The effects of angiotensin-(1-7) on the exchanger NHE3 and on [Ca2+]i in the proximal tubules of spontaneously hypertensive rats

Abstract

The acute effects of angiotensin-1-7 [ANG-(1-7)] on the reabsorptive bicarbonate flow JHCO3- were evaluated using stationary microperfusion in vivo in the proximal tubules of spontaneously hypertensive rats (SHR) and their normotensive controls, Wistar-Kyoto (WKY) rats, using a microelectrode sensitive to H+. In WKY rats, the control JHCO3- was 2.40 ± 0.10 nmol·cm-2·s-1 (n = 120); losartan (10-7 M) or A779 (10-6 M, a specific Mas antagonist), alone or in combination with losartan, decreased the JHCO3- ANG-(1-7) had biphasic effects on JHCO3-: at 10-9 M, it inhibited, and at 10-6, it stimulated the flow.
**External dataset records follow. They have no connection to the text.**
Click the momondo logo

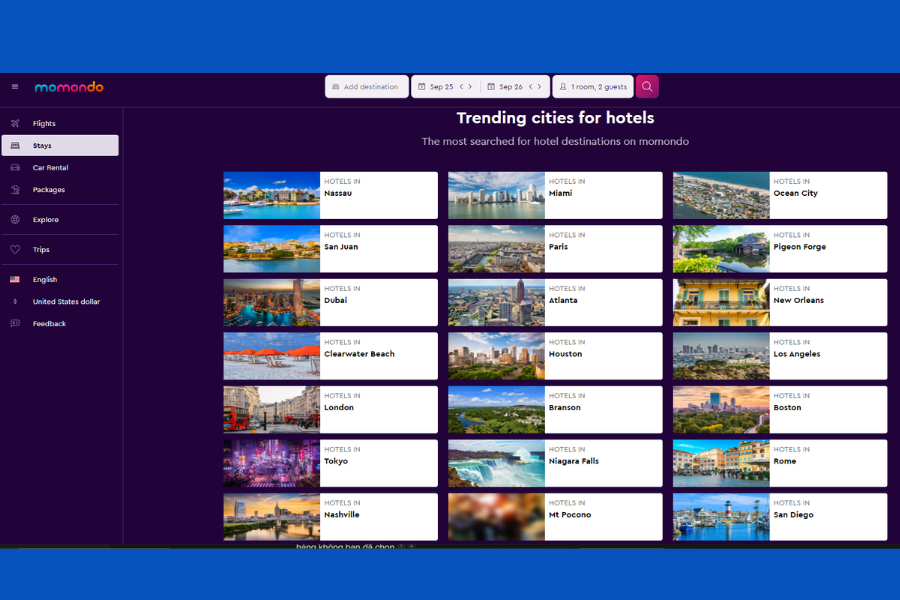tap(69, 87)
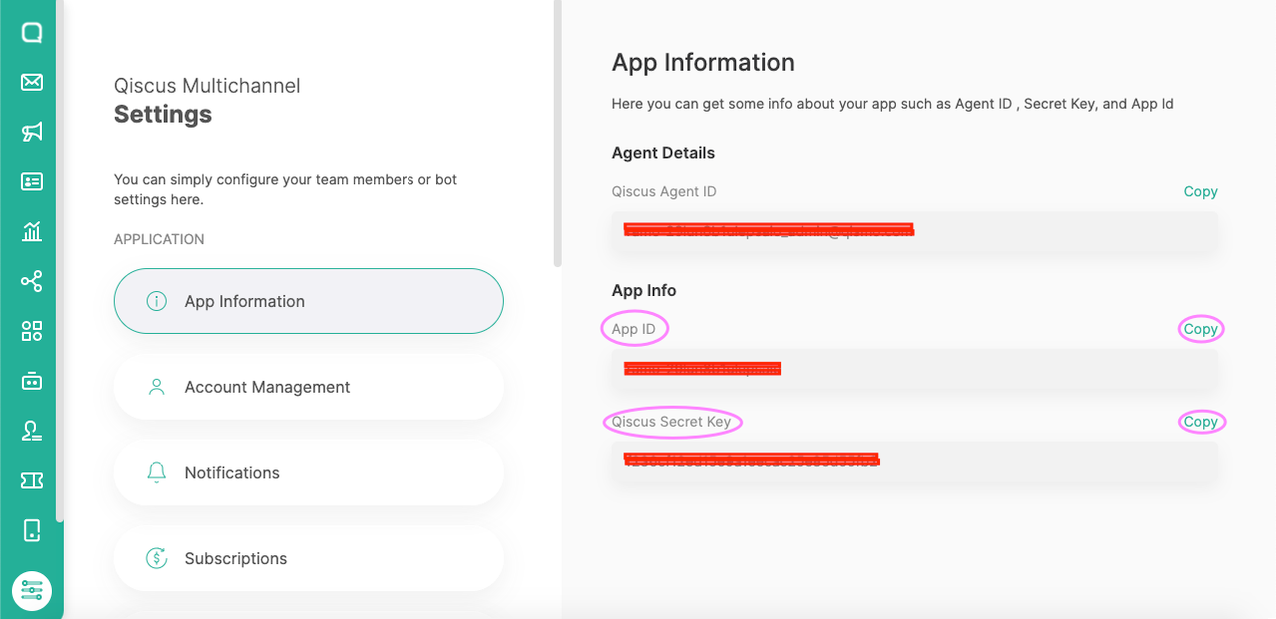Open the Subscriptions settings section
Screen dimensions: 1276x619
[308, 558]
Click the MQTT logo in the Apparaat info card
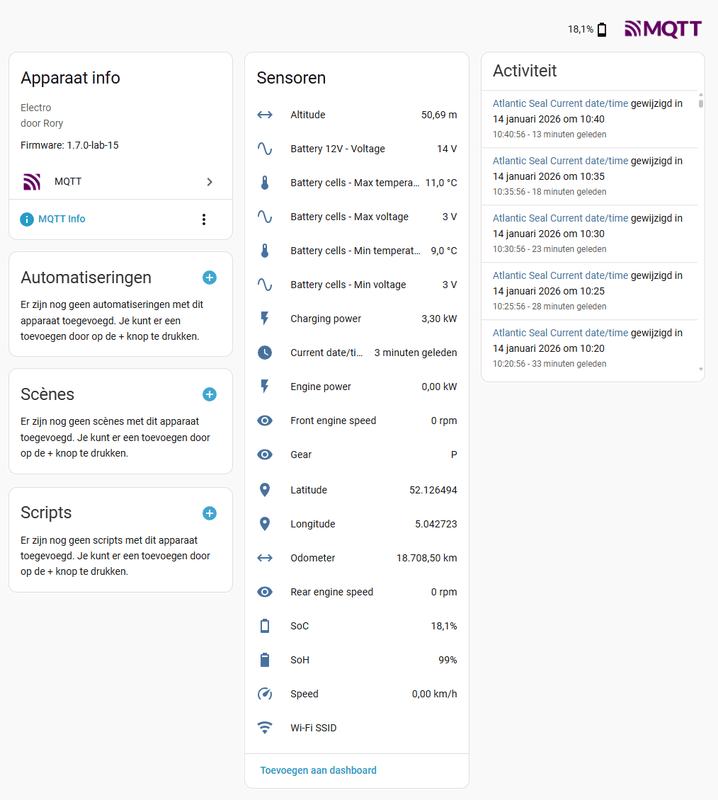The width and height of the screenshot is (718, 800). [32, 181]
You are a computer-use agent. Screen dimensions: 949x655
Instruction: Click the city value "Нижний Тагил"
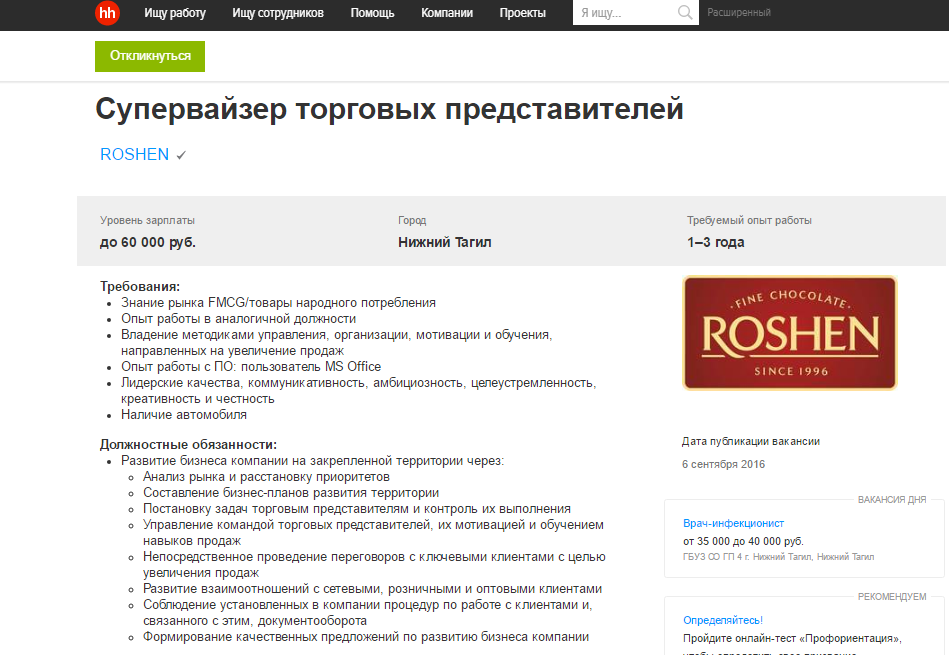click(444, 242)
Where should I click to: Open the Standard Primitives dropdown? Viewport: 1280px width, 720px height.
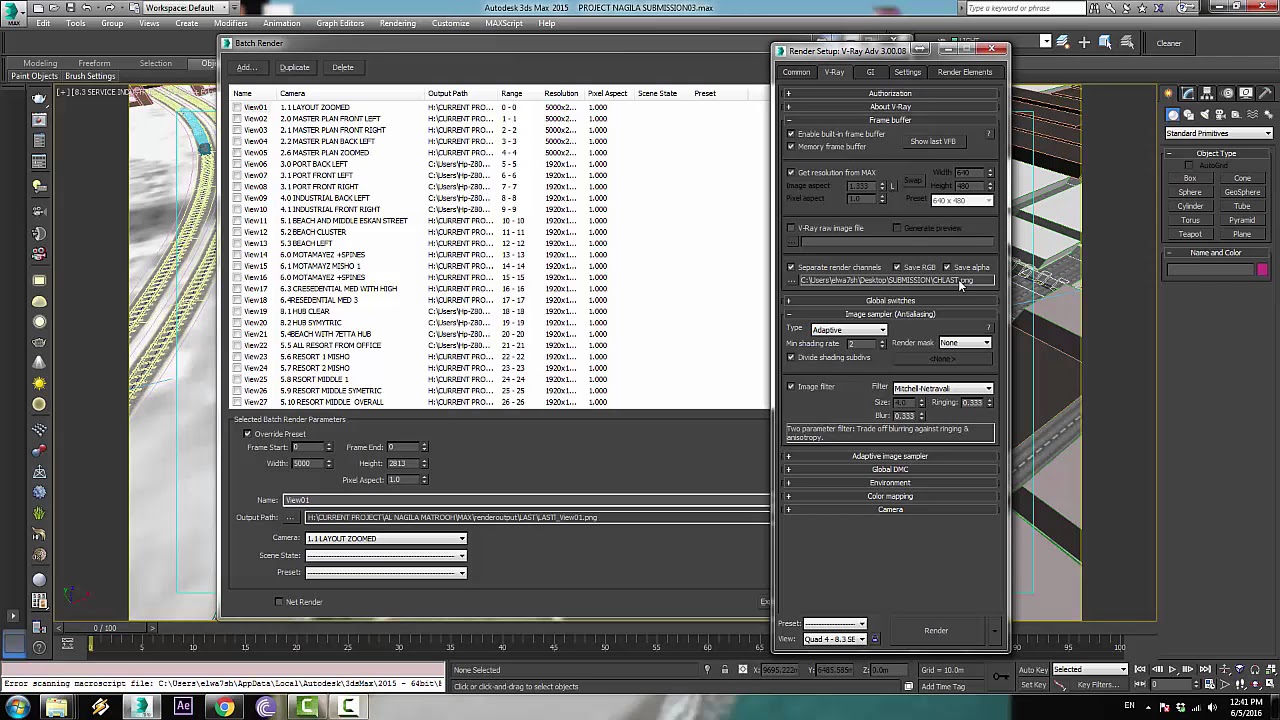tap(1219, 134)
S3226 [10-6 M, a specific Na+-H+ exchanger 3 (NHE3) antagonist] decreased JHCO3- and changed the stimulatory effect of ANG-(1-7) to an inhibitory one but did not alter the inhibitory action of ANG-(1-7). In SHR, the control JHCO3- was 2.04 ± 0.13 nmol·cm-2·s-1 (n = 56), and A779 and/or losartan reduced the flow. ANG-(1-7) at 10-9 M increased JHCO3-, and ANG-(1-7) at 10-6 M reduced it. The effects of A779, losartan, and S3226 on the JHCO3- were similar to those found in WKY rats, which indicated that in SHR, the ANG-(1-7) action on the NHE3 was via Mas and ANG II type 1. The cytosolic calcium in the WKY or SHR rats was ~100 nM and was increased by ANG-(1-7) at 10-9 or 10-6 M. In hypertensive animals, a high plasma level of ANG-(1-7) inhibited NHE3 in the proximal tubule, which mitigated the hypertension caused by the high plasma level of ANG II.